Numerosi studi hanno dimostrato, al contrario, che i pazienti africani sono molto aderenti alle cure e che sono perfettamente in grado di seguire una terapia complessa come quella per l’AIDS. Non solo. Molti pazienti sono diventati "testimonial" e "consulenti" per coinvolgere ed aiutare le persone sieropositive che ancora non conoscevano la possibilità di curarsi e che avevano paura ad avvicinarsi alle strutture di cura per paura dello stigma. E’ quello che col tempo è diventato un movimento di oltre 3.000 "attivisti".



Ma il successo di DREAM è dovuto anche all’approccio "olistico" al paziente africano, nella convinzione che l’AIDS non è solo una patologia di interesse sanitario, ma anche una condizione che aggrava le criticità già esistenti nella vita del malato e della sua famiglia e ne crea di nuove.

Approccio olistico ha voluto dire tener conto di tutte le caratteristiche del paziente africano: spesso donna, ad alto rischio d’insicurezza alimentare, di limitata cultura e dalle scarse difese sociali, afflitta da altre condizioni morbose, quali malaria e tubercolosi; oppure bambino, cui spesso è negato anche il diritto al nome ed al riconoscimento anagrafico, o l’accesso all’istruzione. DREAM ha affrontato tutto l’insieme di queste condizioni realizzando una globalità delle cure che parte dal basso, senza rinunciare ad offrire quanto di meglio esiste per contrastare la progressione dell’HIV.

Non solo terapia antiretrovirale, ma anche tutto il complesso di misure e interventi che possono renderla possibile ed efficace: educazione alla salute dei pazienti, sostegno nutrizionale, diagnostica avanzata (DREAM ha realizzato 20 laboratori di analisi cliniche e biologia molecolare), formazione del personale. E’ tutto il sistema che deve funzionare intorno al paziente perché la cura abbia successo, per vincere la battaglia contro la malattia.

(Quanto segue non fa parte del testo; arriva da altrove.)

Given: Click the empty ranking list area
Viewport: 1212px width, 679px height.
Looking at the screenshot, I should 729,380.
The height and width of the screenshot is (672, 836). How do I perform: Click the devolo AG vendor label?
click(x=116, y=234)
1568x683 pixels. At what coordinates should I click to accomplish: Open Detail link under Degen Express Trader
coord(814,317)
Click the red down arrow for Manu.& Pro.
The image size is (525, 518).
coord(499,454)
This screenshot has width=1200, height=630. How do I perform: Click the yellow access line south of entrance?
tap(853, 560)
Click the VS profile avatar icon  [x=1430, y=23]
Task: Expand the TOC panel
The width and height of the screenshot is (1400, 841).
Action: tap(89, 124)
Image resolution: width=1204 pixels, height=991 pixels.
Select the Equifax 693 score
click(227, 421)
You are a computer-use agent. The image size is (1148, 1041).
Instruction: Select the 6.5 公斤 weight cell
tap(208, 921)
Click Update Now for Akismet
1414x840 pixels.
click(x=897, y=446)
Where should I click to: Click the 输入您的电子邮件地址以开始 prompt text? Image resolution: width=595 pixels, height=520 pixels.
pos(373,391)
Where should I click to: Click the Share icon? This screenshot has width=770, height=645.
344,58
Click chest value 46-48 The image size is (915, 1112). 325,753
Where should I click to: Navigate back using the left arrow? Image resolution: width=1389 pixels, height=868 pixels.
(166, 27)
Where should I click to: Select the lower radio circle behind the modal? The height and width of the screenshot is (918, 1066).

E’ anche una grande iniezione di fiducia per il personale sanitario che assai spesso in Africa è demotivato e frustrato dall’assenza di possibilità terapeutiche e di risorse sanitarie anche elementari. Infine, è per tutti -malati e familiari, personale sanitario locale e volontari- speranza e investimento nel futuro. Speranza che l’AIDS può essere vinto anche in Africa e che la condizione di vita di tanti sieropositivi, segnata da un senso di condanna, può essere cambiata. Con le cure tanti uomini e donne, prima stremati dalla malattia, hanno riacquistato energie e sono tornati a lavorare e a sognare per i futuro. Una vera risurrezione.


E’ il modo di sentire della Comunità di Sant’Egidio. Per la Comunità è centrale il valore della persona e di ogni vita. Ad ogni malato si cerca di offrire quanto di meglio esiste nel campo della diagnostica, della terapia. Le persone non sono mai semplici “emergenze” ma fratelli e sorelle da soccorrere. Ci si muove secondo quel semplice e antico comandamento che raccomanda di fare agli altri ciò che vorremmo fosse fatto a noi stessi. E chi non vorrebbe per se stesso il meglio?

Questo approccio cristiano – che si rivela più efficace, pienamente umano- ha una sua profonda validità: motiva il personale, ottiene grande collaborazione dal paziente e dalla sua famiglia, è un testimonianza del potere terapeutico della Comunità cristiana.